• _What you need to do_
Answer these from the passage on Trinidad and Tobago's no-protest zones:
1. Which legal notice designates the no-protest zones?
2. Within what distance of critical public institutions is peaceful assembly now banned?
3. Which section of the Constitution guarantees freedom of expression, assembly and association, and movement?

── Quoted passage ──

Fellow citizens of Trinidad and Tobago, wake up! This is not protection. This is outright tyranny. Yesterday, Assistant Commissioner of Police Curt Simon casually announced on national television that 15 key locations across our nation have been designated as "no-protest zones" under Legal Notice No. 40 of 2026 – the so-called "Emergency Powers (Prohibition of Public Protest and Demonstrations) Order 2026."
Under the guise of a State of Emergency, the TTPS has now banned peaceful assembly within 500 meters of critical public institutions. This is a flagrant violation of our constitutional rights under the Constitution of the Republic of Trinidad and Tobago. Section 4 guarantees every citizen the fundamental rights to freedom of expression, freedom of assembly and association, and freedom of movement. Section 5 further protects these from arbitrary state overreach.
You cannot simply erase the right to protest – the lifeblood of democracy – by drawing arbitrary circles on a map and calling it "public safety." This isn't about protecting "public spaces" or "citizenry at large," as Simon claimed. This is a preemptive gag order on dissent. It follows clashes during demonstrations (like the recent Kaia Sealy case) and effectively turns our government buildings, airports, and ports into no-go zones for citizens exercising their democratic voice.

───
── Provided material ──

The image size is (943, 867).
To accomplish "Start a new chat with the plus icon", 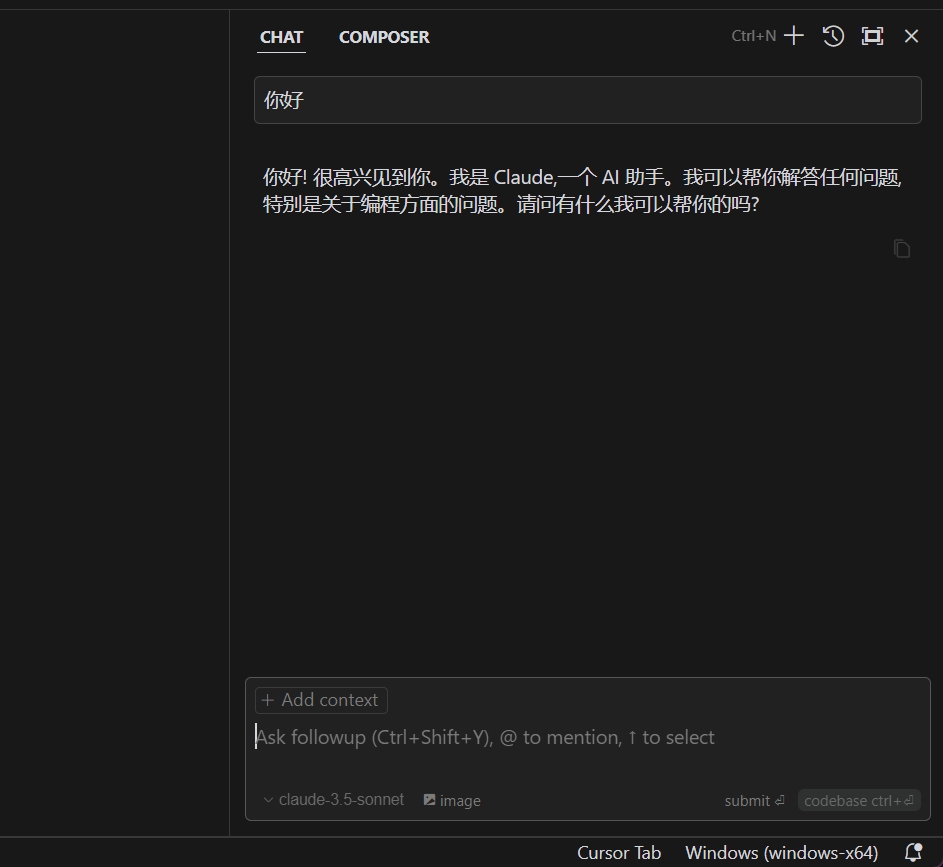I will click(x=793, y=35).
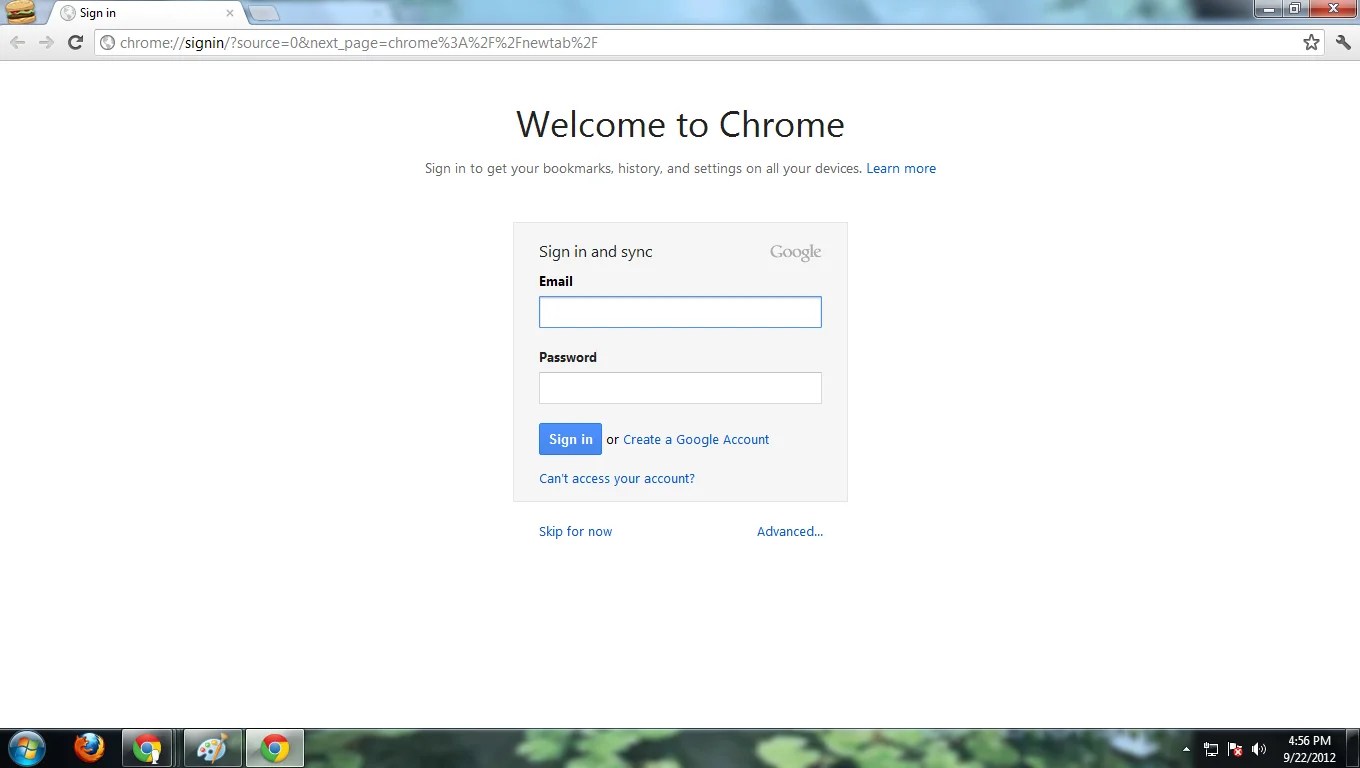Open the Learn more link

pos(900,168)
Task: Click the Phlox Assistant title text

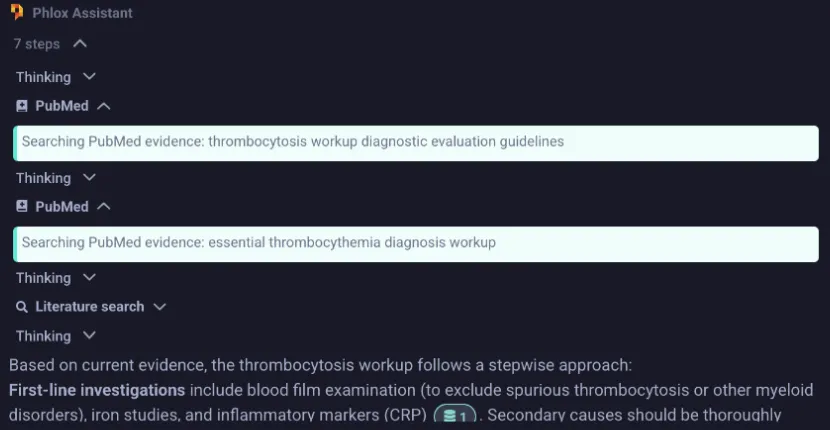Action: click(x=83, y=13)
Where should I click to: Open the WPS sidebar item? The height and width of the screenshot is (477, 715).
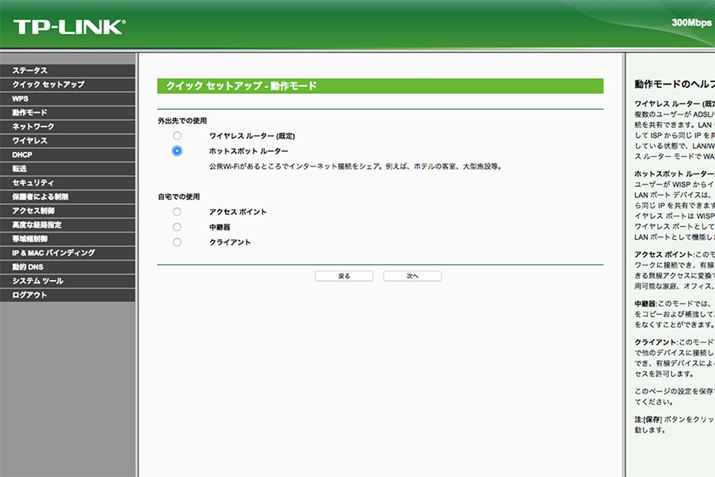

───

• _Problem solution_
1. Legal Notice No. 40 of 2026
2. 500 meters
3. Section 4